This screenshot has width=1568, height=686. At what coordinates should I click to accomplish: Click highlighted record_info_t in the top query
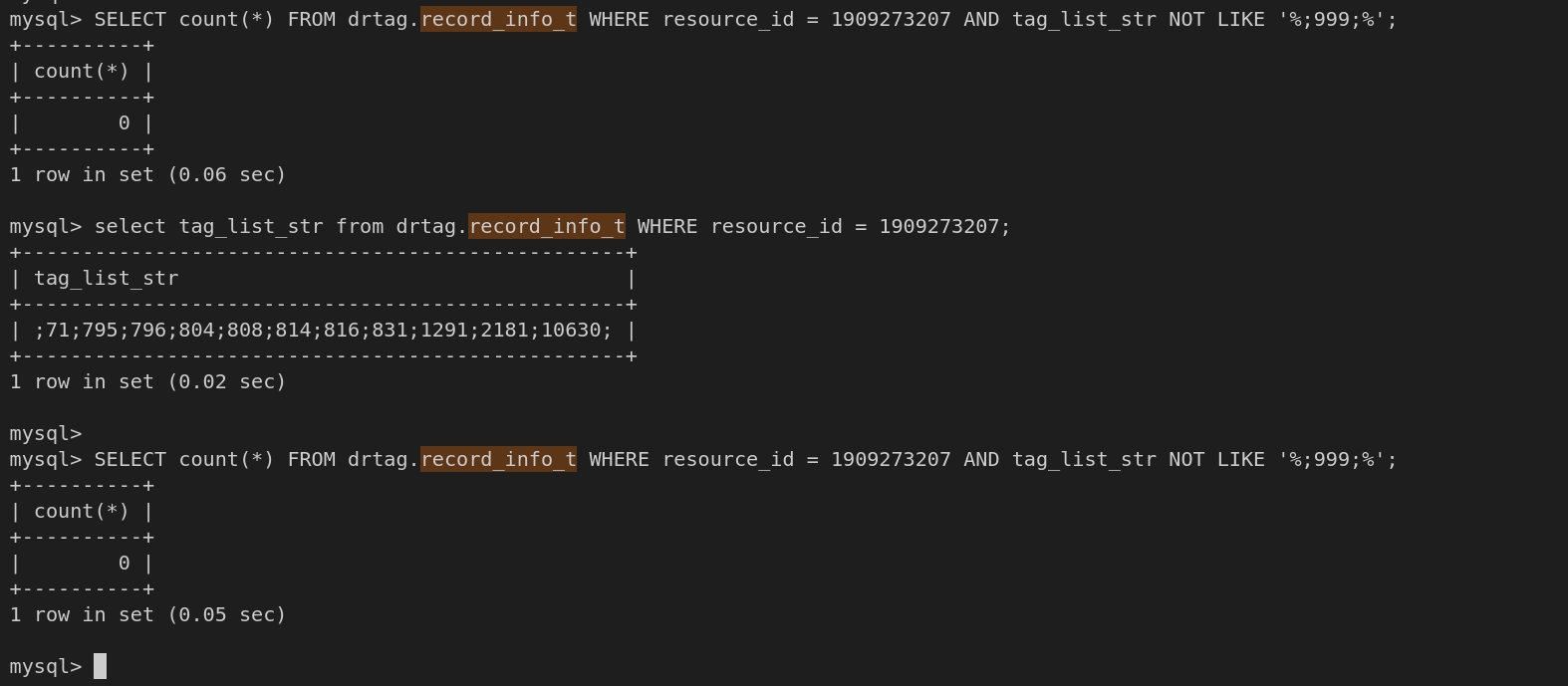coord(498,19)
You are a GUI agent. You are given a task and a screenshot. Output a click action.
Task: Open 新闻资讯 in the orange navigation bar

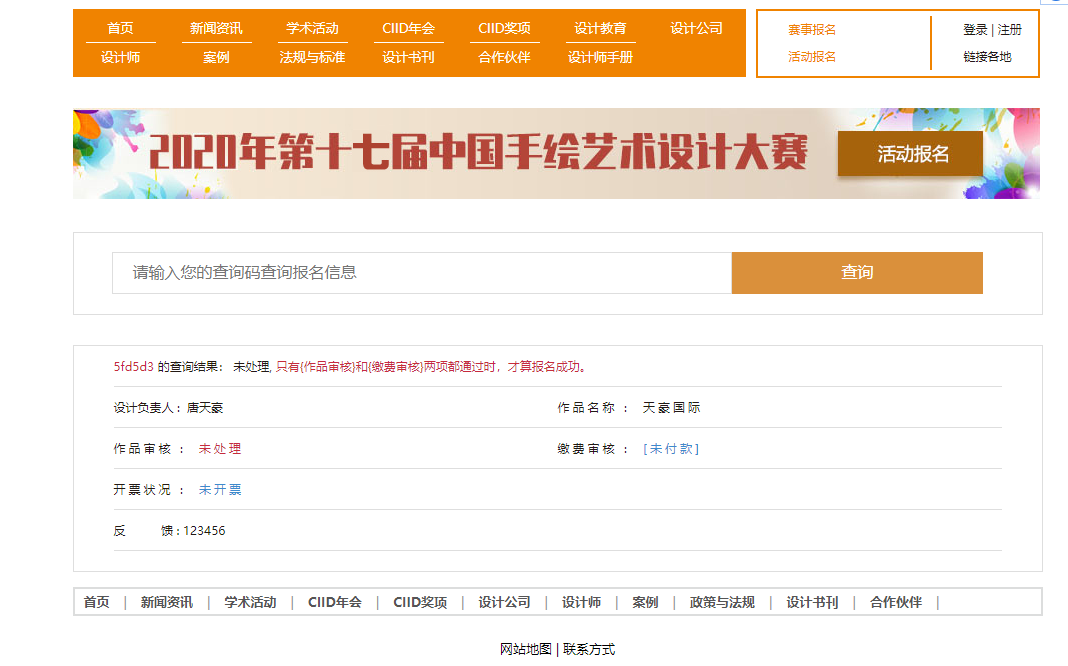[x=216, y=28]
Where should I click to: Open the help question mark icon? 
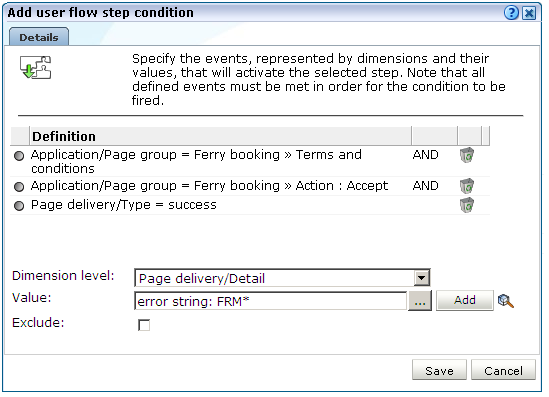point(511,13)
______
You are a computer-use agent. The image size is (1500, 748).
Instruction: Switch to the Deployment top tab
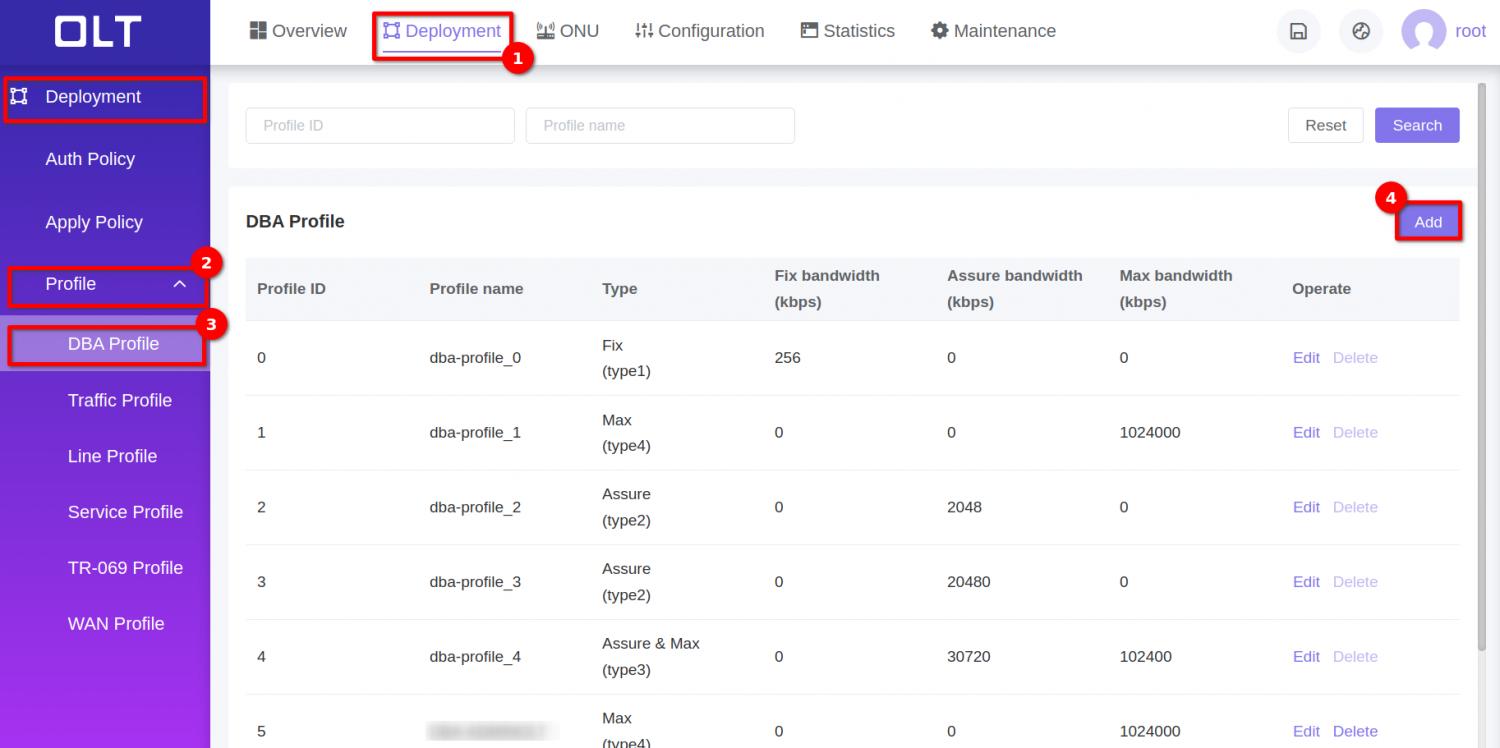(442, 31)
______
## Exercise
From the records above, return each line that has the string "agent".

## Result
You are a GUI agent. You are given a task and a screenshot. Output a click action.
You are a computer-use agent. The image size is (1500, 748).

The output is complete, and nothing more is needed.